Just a couple of years ago, the Dutch manufacturing industry was the growth leader in the eurozone. Now? The Netherlands is officially struggling to keep up.
How bad is it? Well, Dutch production levels have officially been declining for 16 straight months. Recent figures from Statistics Netherlands (CBS) show that in October 2024 alone, production dropped by 2.5% compared to the same month last year.
This ongoing slump started in mid-2022 — and it continues to cause headaches for manufacturers across the country.
So, what’s the issue?
The big players in the industrial sector have many concerns, from finding an adequate inventory management guide to dealing with a lack of qualified staff. But the production issue is larger than that.
The main culprit here is a sharp drop in incoming orders, which has hit multiple sectors hard.
Transportation equipment manufacturers and the chemical industry are particularly feeling the pain, according to the AD. Meanwhile, food manufacturers are standing out as the exception, managing to increase production even during these tough times.
Overall, production levels are nearing their lowest point since May 2020, when the COVID-19 pandemic wreaked havoc on global supply chains.
Industrial economist Albert Jan Swart from ABN AMRO has been keeping a close eye on the situation. Speaking to NU.nl, he lists a few major factors behind the stagnation:
- High interest rates: These have driven up borrowing costs for companies that depend on loans to keep their operations and investments running smoothly.
- Germany’s economic struggles: As the Netherlands’ biggest trading partner, Germany’s problems are spilling over, and the German automotive sector has been hit hard by falling sales and tough competition from cheaper Chinese electric vehicles.
- Political uncertainty: The potential return of Donald Trump to the U.S. presidency is causing unease among Dutch exporters. Trump’s previously announced import tariffs on European goods could make life even harder for businesses reliant on U.S. markets.
READ MORE | Here’s how another Trump presidency would impact the Netherlands
The competitors are taking over
While the decline in production is already evident (and has been for a while), industry insiders warn that a deeper crisis may be looming.

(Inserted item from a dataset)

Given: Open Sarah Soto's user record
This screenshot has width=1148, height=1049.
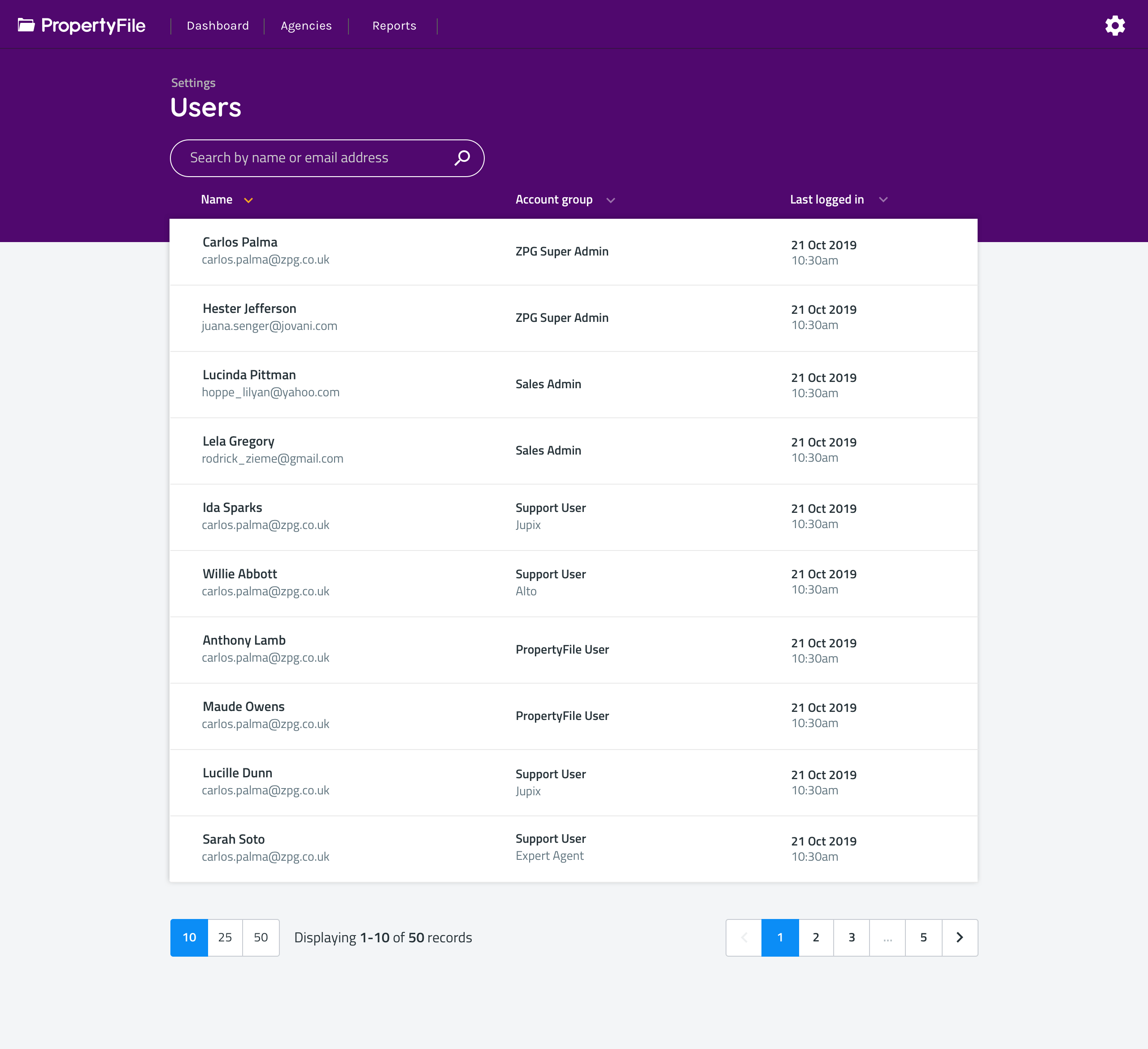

Koos van Haasteren, the director of Chemelot — a major industrial cluster in Limburg — has raised alarms about a potential “industrial exodus.”
Talking to the AD, he describes the Netherlands as “sleepwalking” toward a disastrous future, where entire industries could collapse under the weight of rising costs, shrinking competitiveness, and policy hurdles.
“We are not only more expensive than China or the United States, but even Germany and Belgium offer more competitive conditions,” Van Haasteren explains. One major issue is that the Netherlands is the only country in Europe to abolish its large-scale energy user discount.
Why should we care?
It’s easy to dismiss this as a problem for big businesses, but in reality, the stakes are high for the entire country. Van Haasteren warns that losing major industrial hubs would deal a severe blow to Dutch prosperity.
These sites aren’t just places where goods are made — they’re centers of innovation and high-paying jobs that sustain the local economy. “We risk losing our unique knowledge and production locations,” he warns.
So, the Dutch industrial sector is in a bit of a pickle. Immediate action is needed to restore competitiveness and reverse the downward trend. At the same time, long-term solutions are crucial to ensure a sustainable future for the industry.
According to the experts, without intervention, Dutch manufacturers risk being outpaced by cheaper and more efficient competitors in China, the U.S., and even neighboring European countries.
As Van Haasteren puts it, the Netherlands cannot afford to live in a fairy tale. The challenges are real, and the clock is ticking for decisions that can help secure the future of Dutch industry.